Excerpt from Best Girl
My life changed on October 23rd, 2010. Suddenly I didn’t know who I was. Before the phone call,
here’s what I knew: I was adopted. My real parents died in a car crash when I was three. Shelley was
the only mother I’ve ever known. As soon as I could understand, she told me I was adopted. Shelley’s
husband—I never thought of him as my father—wasn’t home much. When he lost his job, he went out
west to work in the oil fields.
I didn’t have a lot of friends. It was mostly Shelley and me. I always cared too much and didn't want to
get hurt. Because people let you down. People are liars.
All the time I was growing up, Shelley and I argued.
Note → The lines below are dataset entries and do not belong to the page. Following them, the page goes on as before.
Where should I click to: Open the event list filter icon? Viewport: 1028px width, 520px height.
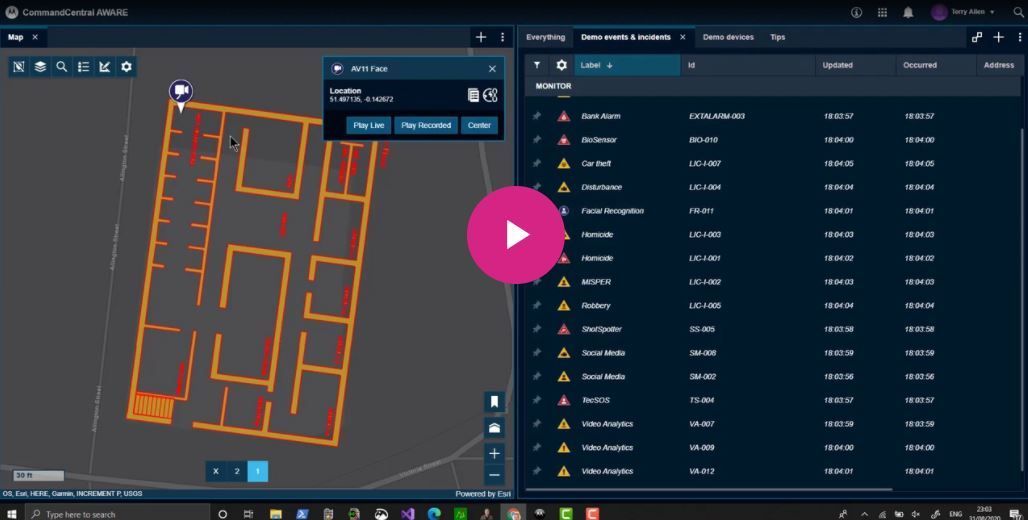pyautogui.click(x=537, y=65)
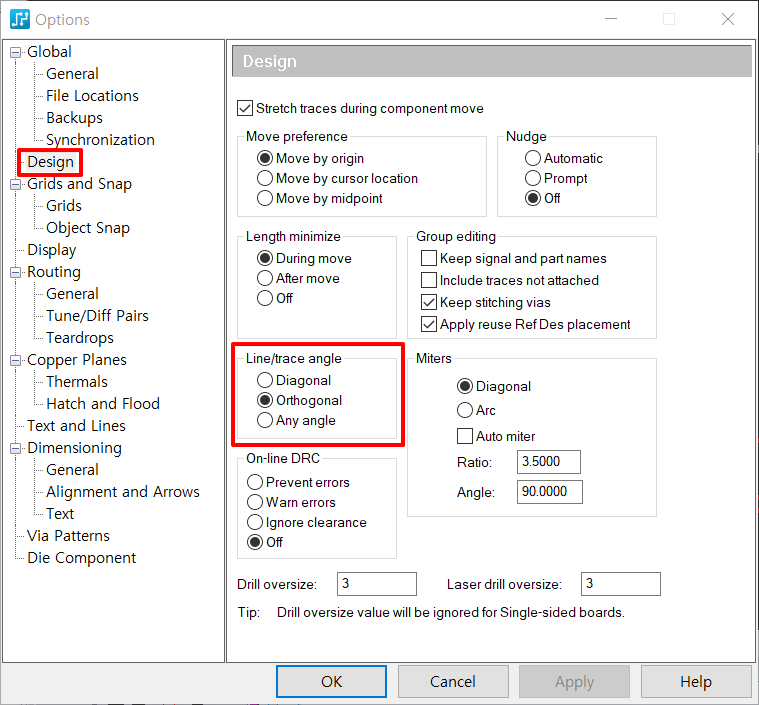Collapse the Global tree node
759x705 pixels.
[x=16, y=52]
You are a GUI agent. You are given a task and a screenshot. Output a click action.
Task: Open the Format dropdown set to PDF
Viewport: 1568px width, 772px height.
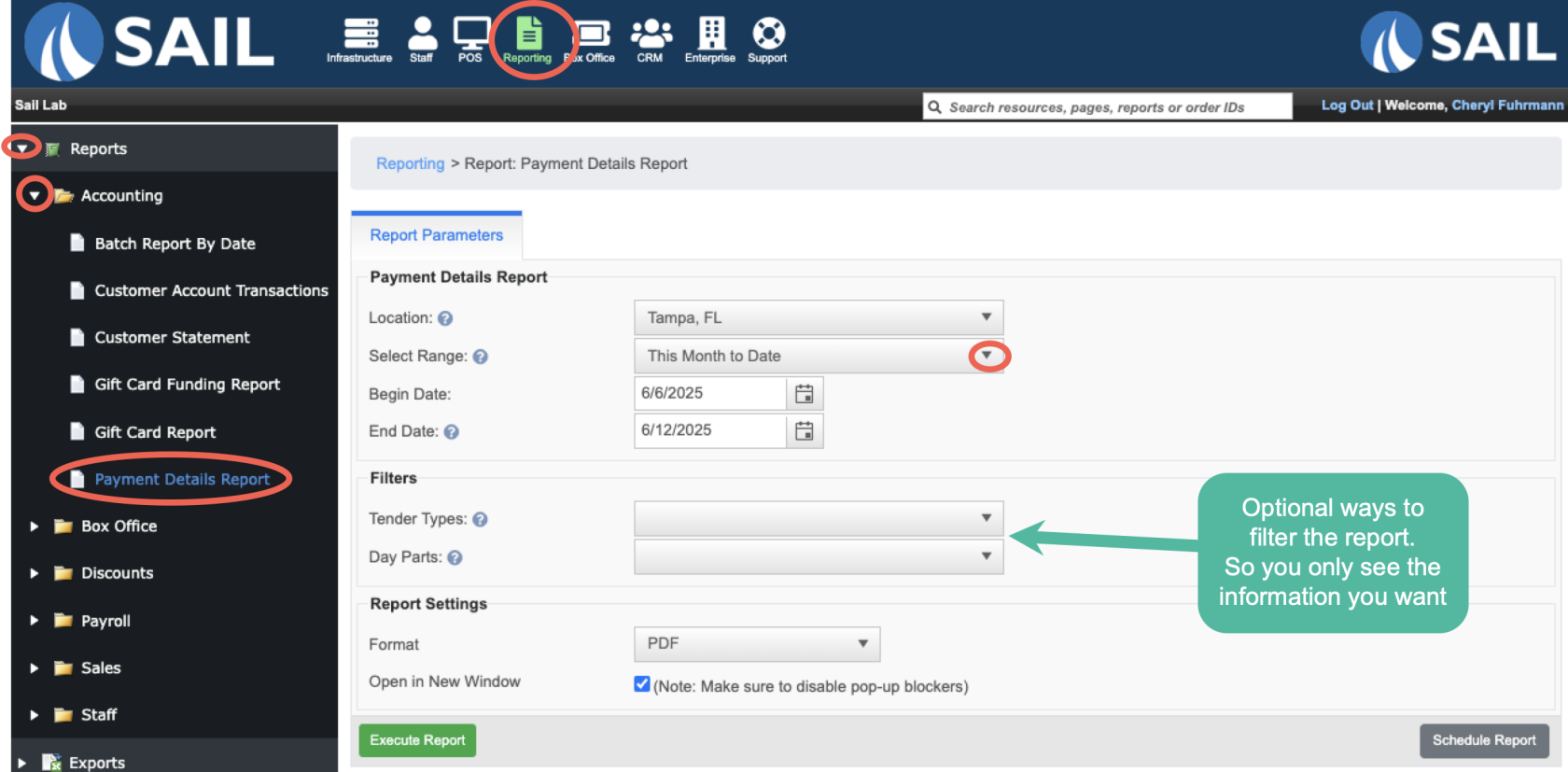pyautogui.click(x=756, y=644)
She never saw things my way. Then she could
stay mad for days and not speak to me. In the end she’d be all lovey-dovey, as if nothing had
happened. When I was a kid, I was relieved when she started talking again. It was hard living with
someone who ignored you. Once I was a teenager, though, I didn’t mind being left alone. When she
saw it didn’t bug me, she gave up the silent treatment.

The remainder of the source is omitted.